*What is expected:*
Take the line that contains "Task: Select the Inch. column header" and each one after it through the last line below, and retype them exactly. Leave out the pictures.
====== Material provided
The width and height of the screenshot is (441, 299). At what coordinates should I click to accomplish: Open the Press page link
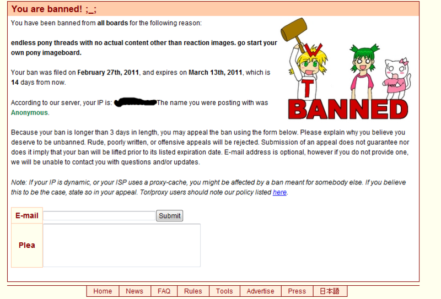coord(297,291)
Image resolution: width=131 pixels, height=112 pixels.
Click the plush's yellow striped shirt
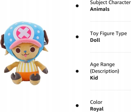27,67
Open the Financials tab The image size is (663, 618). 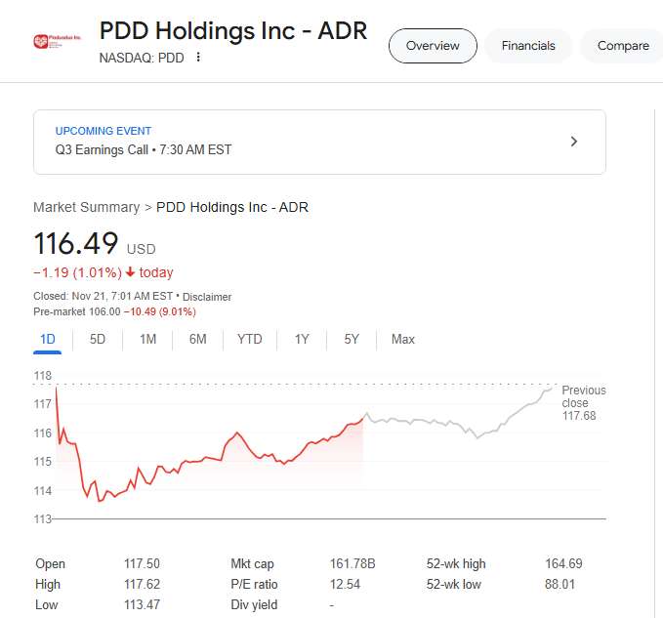tap(528, 46)
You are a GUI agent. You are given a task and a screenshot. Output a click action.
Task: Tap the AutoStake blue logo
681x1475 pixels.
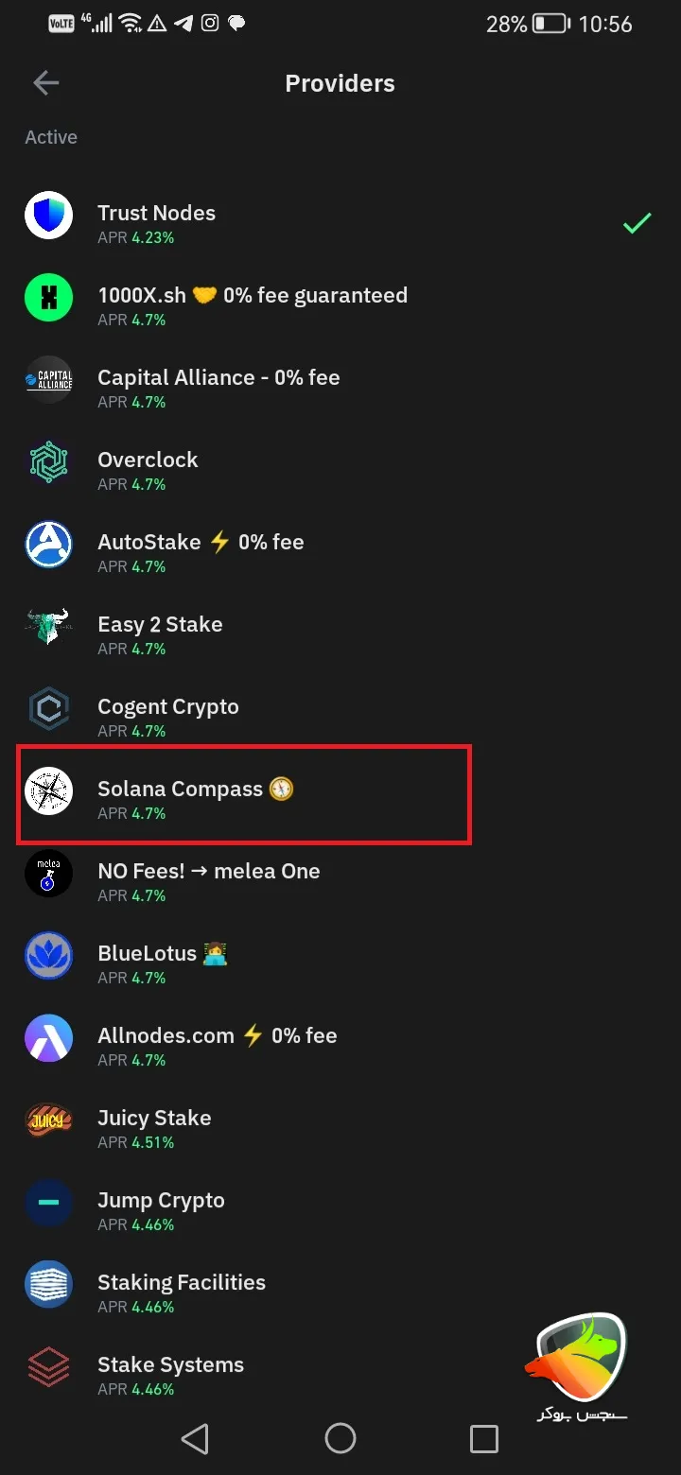pyautogui.click(x=48, y=544)
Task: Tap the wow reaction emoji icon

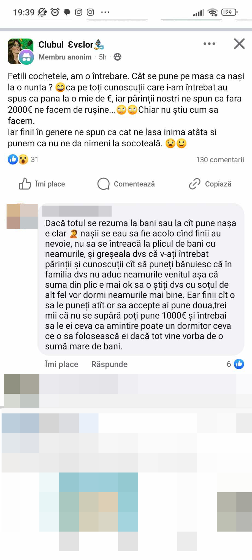Action: [24, 159]
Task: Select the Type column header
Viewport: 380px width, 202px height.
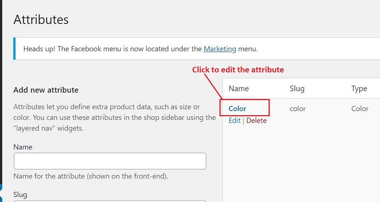Action: [x=359, y=89]
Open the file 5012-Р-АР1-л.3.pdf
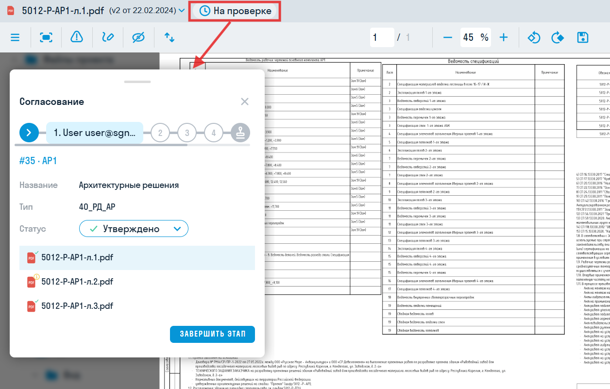610x389 pixels. point(78,306)
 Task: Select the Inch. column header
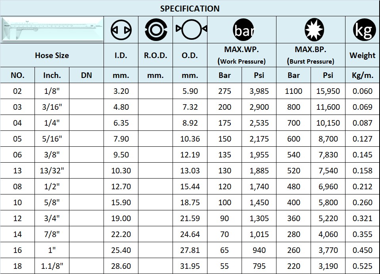[52, 75]
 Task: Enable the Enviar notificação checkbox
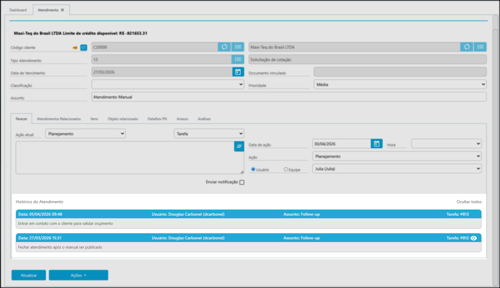pyautogui.click(x=242, y=182)
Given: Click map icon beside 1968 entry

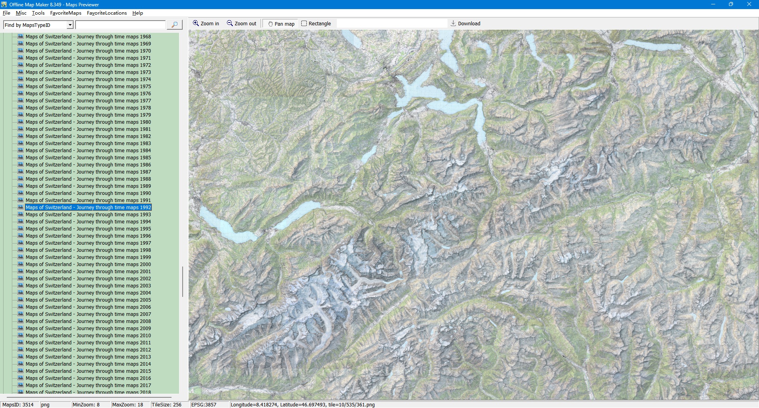Looking at the screenshot, I should pyautogui.click(x=21, y=36).
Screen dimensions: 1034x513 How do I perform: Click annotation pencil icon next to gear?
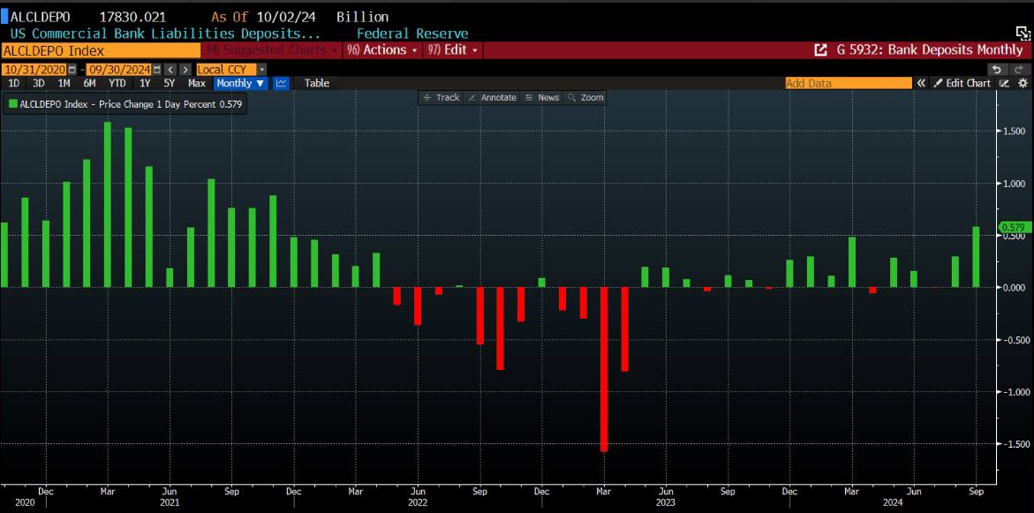[x=1005, y=83]
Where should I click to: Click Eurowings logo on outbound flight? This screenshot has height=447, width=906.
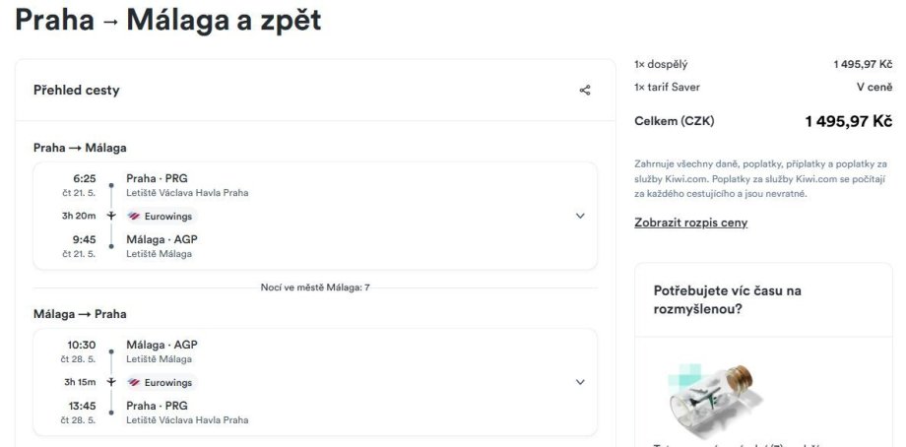134,216
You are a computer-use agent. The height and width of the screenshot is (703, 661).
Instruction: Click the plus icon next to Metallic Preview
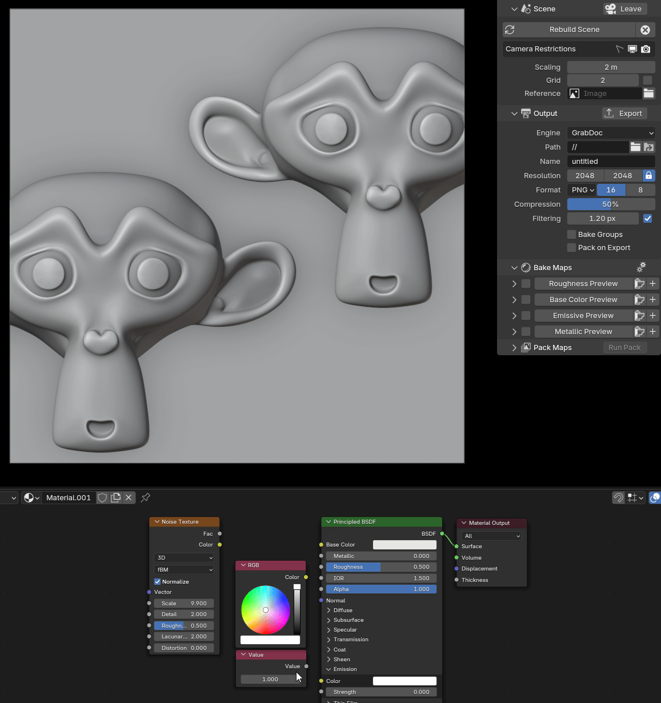[652, 331]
============
*Answer box:*
 Task: Select the Inch. column header
[52, 75]
 Task: Enable the Enviar notificação checkbox
pyautogui.click(x=242, y=182)
Given: Click map icon beside 1968 entry

Looking at the screenshot, I should pyautogui.click(x=21, y=36).
Screen dimensions: 1034x513 How do I perform: Click annotation pencil icon next to gear?
[x=1005, y=83]
Where should I click to: Click Eurowings logo on outbound flight? This screenshot has height=447, width=906.
134,216
You are a computer-use agent. The height and width of the screenshot is (703, 661).
Instruction: Click the plus icon next to Metallic Preview
[652, 331]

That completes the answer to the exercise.